Though Alysa Liu is headed to her first Olympic Winter Games, the world of figure skating has had its eye on the record breaker for years — and she’s only 16 years old. The Team Toyota athlete has been a figure skating force since she was 13, and now she’s finally heading to the big stage.

“It’s really crazy because all the training I’ve done is to go to the Olympics, right?” Liu says. “But now, it’s so soon. I’ve basically spent the last 11 years training to go to the Olympics, so it feels weird to me that the experience is almost here.”

The oldest of five siblings, Liu first tried figure skating at five years old when her father took her and her younger sister to the Oakland Ice Center in Oakland, California. Liu loved falling and sliding around on the ice, so her father enrolled her in group lessons. Those group skates soon became private lessons, allowing the young skater to start taking the sport seriously at just 10 years old.

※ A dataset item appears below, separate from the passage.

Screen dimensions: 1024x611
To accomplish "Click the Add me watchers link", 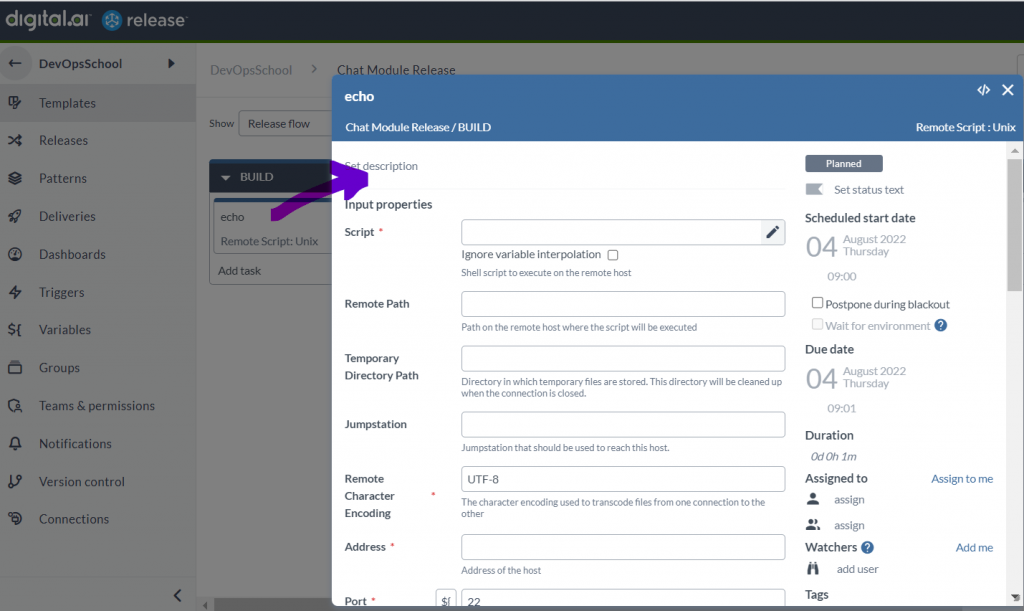I will 973,548.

In 2019, when Liu was 13 years old, she won her first senior singles nationals, becoming the youngest female to win the U.S. Championships. She won the title again in 2020. Liu’s family and friends have been there for her every step of the way, helping the teenager navigate the spotlight, growth spurts — both physical and emotional — and the ups and downs of the competitive sport.

“My family is a really big support system for me,” she says. “My siblings and my dad used to watch all of my competitions. It’s a little different now with COVID restrictions, but they’ve always been there for me.”

A Competition Season on Ice

Like so many other sports, the early days of the COVID-19 pandemic had a significant impact on the world of competitive figure skating. With competitions canceled and rinks closed, Liu says it was almost like a big holiday for the athletes.

“Before quarantine, I never really got any breaks, so it was my longest time off the ice,” she says. “I didn’t skate for a long time, and while part of it was relaxing and I enjoyed the time off, it was weird.”

While Liu enjoyed the rest, getting back into the sport was surprisingly challenging. Even though she loves skating, she didn’t immediately want to get back on the rink.

“It was weird to go back after not training for so long,” she says. “It was hard to get started, and I was injured, which didn’t help. I was pretty unmotivated until competition started again.”

Competitive figure skating is divided into testing levels, so there is a natural progression for growing skaters to move up through the divisions. Liu finds this process motivating, with regular competitions to look forward to and the ability to see her progress. Though contests are an easy way to follow her successes, Liu has learned over the years to not let her scores impact her daily routine.

“I try to not let the bad days get to me anymore,” she says. “When I was younger, I would get upset every time I had a bad skate — not anymore. I don’t feel upset when I have a bad day, so I don’t need to spend time trying to bounce back.”

Skating into a New Chapter

With Northern California still remaining her home, Liu now travels back and forth to Colorado Springs, Colorado for coaching and training. When she’s in Colorado, Liu is on the ice just under four hours a day, plus a workout or physical therapy session.

“It’s been really fun working with my coaching team so far,” she says. “And a few of my friends train in Colorado, so it’s been great being able to do workouts with them. Some of my competitors are my closest friends. Despite what people might think, it’s definitely a team sport.”

Liu says she doesn’t mind the travel because getting to go home for a week lets her take a break from the skating world and her busy schedule. She likes having California as her home base, where her father is the only one driving the family’s Toyota Highlander Hybrid — for now.

“I’m really excited to actually learn how to drive it,” she says. “Though I’ve been reminded that once I learn how to drive, I won’t get to sleep in the passenger seat anymore.”

Liu, who has been on Team Toyota for a little over a year now, is looking forward to getting her driver’s license and being able to go places by herself, especially the beach. Heading into the Olympic Winter Games, the figure skater is grateful to add the other Team Toyota athletes to her support system.

“It’s still kind of crazy to me that a company this big is supporting me,” Liu says. “I’ve gotten to do a lot of cool things, and everyone on Team Toyota is great and encouraging. I’ve really enjoyed it so far.”